→ **Vorliegender Text**:
* * * * * * * * *
Meist sind Preißn in München für Verteuerung und Verdichtung von Wohnraum zuständig. Hier geht es aber um die Verdichtung in einem Fahrradraum. Bei meinem Einzug in die Mietwohnung am Eisbach waren leere Stellplätze im Radlraum der Normalfall. Etliche Mieter bevorzugten es, ihr Fahrrad auf dem freien und bequemen Platz vor dem Mietshaus abzustellen. Dazu wurden sogar neue Fahrradständer besorgt. Diese nahm man mehr oder weniger gut an. Freie Plätze an der Hauswand oder vor dem Gebäude fanden ebenfalls Verwendung. Im Lauf der Zeit veränderte sich die Mieterschaft. Als Folge stiegen die Anzahl und der Wechsel der im Haus wohnenden Personen. Damit vergrößerte sich auch die Zahl der Fahrräder.

Nun wohnen wir in einem sehr fortschrittlichen Haus, weil überhaupt ein Fahrradraum vorhanden ist. Für 24 Mietwohnungen stehen 22 Fahrradplätze zur Verfügung. Durch ständigen Mieterwechsel, Vier-Personen-Haushalte, Wohngemeinschaften und die zentrumsnahe Lage am Englischen Garten ist das Fahrrad immer beliebter geworden. Mit Rücksicht auf andere Mieter kann aber nur ein Fahrrad pro Wohnung untergebracht werden. Zudem ist die Häufigkeit des Gebrauchs bemerkenswert. Da gab es schon Fahrräder, die als Radlleiche einen Platz beanspruchten. Es kamen auch Hausbewohner, die den Fahrradraum mit einem Kellerabteil verwechselten. Eine Tischgarnitur, mehrere Skateboards, ein Eimer, ein Ball, ein Fahrradanhänger, ein Autokindersitz, zwei Schlitten, Spielzeug und Kinderräder bereicherten den Fahrradraum. Der Vergleich mit einer Rumpelkammer hat immer mehr Gestalt angenommen.

Ich beanspruche für mich lediglich einen Fahrradstellplatz, zu dem ich vom benachbarten Waschraum und bis zum Ausgang freien Zugang habe. Dazu müssen ich und andere Mieter gelegentlich wild abgestellte Räder umstellen und an eine Wand verdichten. Hierbei lehne ich die Fahrräder so aneinander, wie es beispielsweise in Bahnabteilen üblich ist. Mitbewohner, die ihr Fahrrad als Hindernis für andere abstellen, nehmen bewusst in Kauf, dass es umgestellt werden muss. Mein langjähriger Platz ist gekennzeichnet und bleibt frei. Es gestaltet sich aber zunehmend schwieriger, zu meinem Radl überhaupt zu gelangen sowie es aus dem schräghohen Ständer zu heben oder in diesen zu stellen. Der früher freie Durchgang und die Wand sind nämlich mit Fahrrädern verstellt. Ein Zu- und Ausgang ist somit nur durch Umstellen zu erreichen.
* * * * * * * * *
→ **Erfasste Daten**:
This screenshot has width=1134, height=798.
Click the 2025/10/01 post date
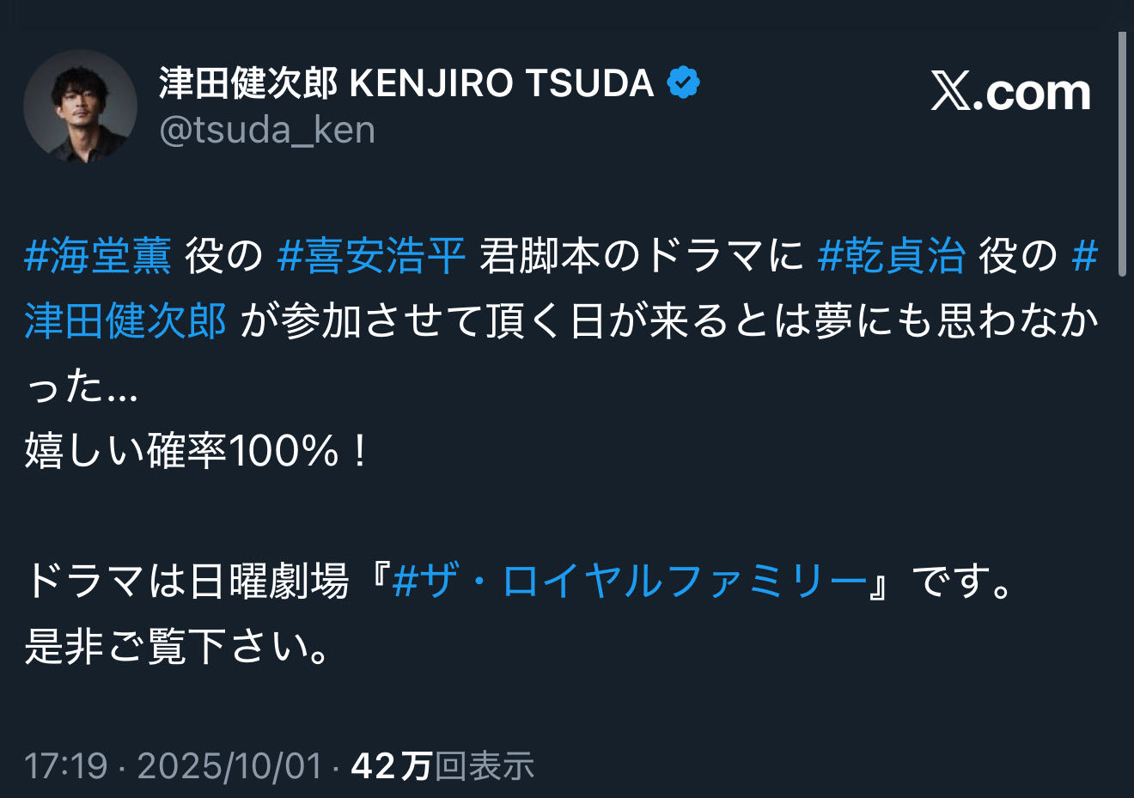coord(229,765)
* * * * * * * * *
→ **Aufgabe**:
Schreiben Sie aus dem Text über den Fahrradraum den Abschnitt wortgetreu ab, der bei den Worten „Meist sind Preißn“ beginnt und nach „Zahl der Fahrräder.“ endet.

→ **Ihre Antwort**:
Meist sind Preißn in München für Verteuerung und Verdichtung von Wohnraum zuständig. Hier geht es aber um die Verdichtung in einem Fahrradraum. Bei meinem Einzug in die Mietwohnung am Eisbach waren leere Stellplätze im Radlraum der Normalfall. Etliche Mieter bevorzugten es, ihr Fahrrad auf dem freien und bequemen Platz vor dem Mietshaus abzustellen. Dazu wurden sogar neue Fahrradständer besorgt. Diese nahm man mehr oder weniger gut an. Freie Plätze an der Hauswand oder vor dem Gebäude fanden ebenfalls Verwendung. Im Lauf der Zeit veränderte sich die Mieterschaft. Als Folge stiegen die Anzahl und der Wechsel der im Haus wohnenden Personen. Damit vergrößerte sich auch die Zahl der Fahrräder.